10. Dezember 2016 | 15:40 Uhr

Neumünstrum : Bürgermeister tritt vor Wasserschlacht zurück

vom
Aus der Redaktion des Holsteinischen Couriers

Khaled Nommi kündigte gestern nach Protesten seinen Abgang an. Die Feuerwehr sorgte für eine beliebte Abkühlung.

Neumünster | „Hiermit trete ich mit sofortiger Wirkung zurück. Ich tue dies freiwillig.“ Mit diesen Worten verabschiedete sich gestern Nachmittag nach nur zwei Tagen im Amt Neumünstrums Bürgermeister Khaled Nommi (14). Er reagierte damit auf den zunehmenden Widerstand gegen seine Amtsführung. Am Vormittag hatte es noch Proteste gegen ihn gegeben. Die Demonstranten warfen ihm vor, zu oft am Handy zu hängen und sich nicht ausreichend um die Belange der Bürger zu kümmern. Khaled kündigte gegenüber dem Courier gestern an, heute als Arbeitsloser den Tag zu verbringen.

Neue Bürgermeisterin ist nun die bisherige Erste Stadträtin Louisa Liebscher (14). Auf ihren Posten rückt die bisherige Zweite Stadträtin Mareinje Spiegel (11) nach. Neuer Zweiter Stadtrat ist Börge Voß (9), der am Wochenanfang bei der Bürgermeisterwahl die viertmeisten Stimmen erhielt. Neumünsters Stadtrat Oliver Dörflinger war beim Rücktritt und bei der neuen Amtseinführung mit dabei und gratulierte der Bürgermeisterin. Sie will sich nun verstärkt um das große Stadtfest am morgigen Sonnabend (siehe Infokasten) kümmern.

Als letzte Amtshandlung hatte Khaled zuvor die versprochene große Wasserschlacht angekündigt. Dazu verteilte das Rathaus am Nachmittag gegen eine geringe Gebühr Wasserpistolen und Wasserbomben. Die Geschäfte wurden geschlossen. Einwohner, die nicht teilnehmen wollten, mussten sich in den Freizeitpark zurückziehen. Die Freiwillige Feuerwehr Tungendorf-Stadt aus Neumünster rückte mit einem Löschfahrzeug und einem sogenannten Hybridschild an und spritzte zweimal 2400 Liter vor der Bühne in die Menge. Viele Einwohner nutzten das Spektakel, um ausgiebig zu toben.
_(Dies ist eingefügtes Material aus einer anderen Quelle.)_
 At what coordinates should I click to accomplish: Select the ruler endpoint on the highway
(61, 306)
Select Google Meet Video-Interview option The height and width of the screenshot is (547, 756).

Heute sollen in Neumünstrum noch ein Bahnhof und eine Bahnstrecke eingeweiht werden. Der Bau für beides lief gestern auf Hochtouren. „Leider haben wir noch keine Genehmigung aus Neumünster erhalten, sonst würden wir dort weiterbauen“, hieß es aus dem Baugewerbe. Das neu gebaute Labyrinth in der Stadt erfreute sich bereits großer Beliebtheit. Die Stadtverwaltung spendierte jedem Bürger bereits einmal freien Eintritt.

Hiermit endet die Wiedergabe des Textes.